Slipped Capital Femoral Epiphysis (SCFE)



Slipped capital femoral epiphysis (SCFE) is the most common hip disorder in teenagers. The hip is a “ball-and-socket” joint, in which the “ball” is the rounded head of the femur (thigh bone), and the “socket” is the acetabulum, or part of the pelvis. The femur is the longest bone in the body, with a long shaft leading up to the femoral head connected at the femoral neck. SCFE is characterized by the femoral head slipping backwards off the neck of the femur.

This can happen in kids and teenagers because, as they are still growing, they have an area of cartilage located underneath the ball. This area, called the ‘growth plate’ is where bone growth occurs but is weaker than normal bone.

SCFE can cause pain, stiffness, and instability in the affected hip. The condition may happen suddenly as a result of a fall or sports injury (acute slip), but usually develops gradually over time (chronic slip).
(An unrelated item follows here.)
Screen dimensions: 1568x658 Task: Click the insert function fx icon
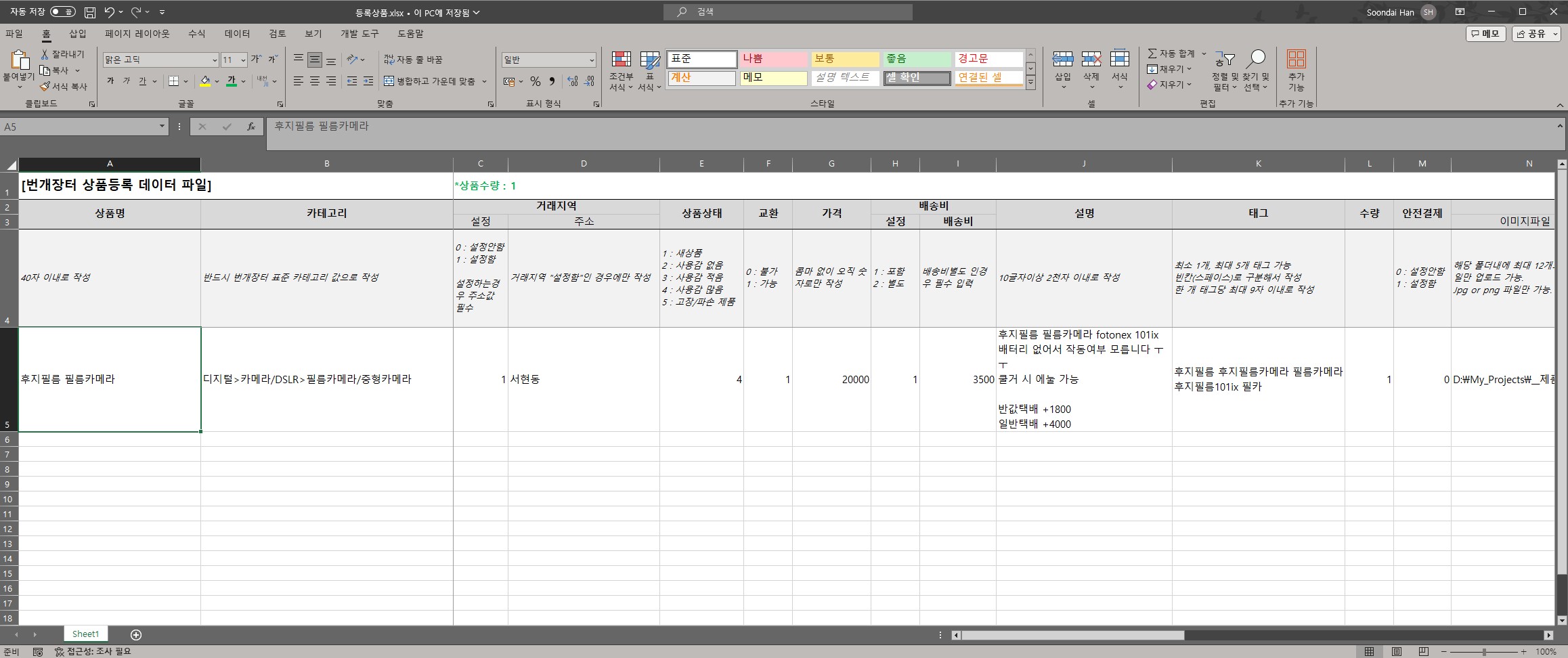(251, 127)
There are two types of SCFE:

Stable SCFE – patients are able to walk or bear weight on the affected hip with or without crutches
Unstable SCFE – patients are unable to walk or bear weight, even with crutches. Unstable SCFE requires urgent treatment. 


SCFE is the most common hip disorder in adolescents and has a prevalence of 10.8 cases per 100,000 children.

Risk Factors

Most cases of SCFE occur in children aged 11 – 16 years who are going through a growth spurt. SCFE most commonly occurs between the ages of 12 – 16 years in boys and between the ages of 10 – 14 years in girls. SCFE is more common in boys than girls.

Risk factors include:
-Excessive weight or obesity
-Endocrine or metabolic disorders (i.e. diabetes, thyroid disease, growth hormone problems)
-Certain medications (such as steroids)
-Radiation treatment
-Bone problems related to kidney disease
-Family history of SCFE 


Symptoms of SCFE will vary, depending upon the severity of the condition.

Patients with a mild or stable SCFE typically experience intermittent pain in the hip, groin, and/or knee for several weeks or months before diagnosis. Pain is often aggravated by activity and patients may walk or run with a limp after a period of activity.

Patients with more severe or unstable SCFE symptoms may experience a sudden onset of pain (often after a fall/injury), inability to walk or bear weight on the affected leg, outward turning of the affected leg, and difference in leg length (affected leg may appear shorter than the opposite leg).


Treatment aims to prevent the femoral head from slipping any further and is achieved through surgical methods. After diagnosis of SCFE, patients are encouraged to stop weight bearing to prevent further slippage before their surgery. The type of surgical procedure will depend upon the severity of the slip.

Procedures used to treat SCFE include:

In situ fixation– procedure used most often for patients with stable or mild SCFE. Metal screws are inserted across the growth plate through a small incision made near the hip. The screws maintain the femoral head position and prevent further slippage. Over time, the growth plate will close or fuse. Once the growth plate is closed, no further slippage can occur.

Open reduction– procedure typically used in patients with unstable SCFE. An open incision is made in the hip. The surgeons will then gently manipulate the femoral head into normal position. One or two metal screws will then be inserted to hold the bone in place until the growth plate closes. This is a more extensive procedure and requires a longer recovery time.

In situ fixation of the opposite hip– some patients at a higher risk for SCFE occurring on the opposite side and may undergo surgery of the unaffected hip to prevent future slippage. A screw is inserted into the unaffected hip and is often done at the same time as surgical treatment for the affected hip occurs.

Patients usually undergo physical therapy following surgical treatment to help strength the hip and leg muscles.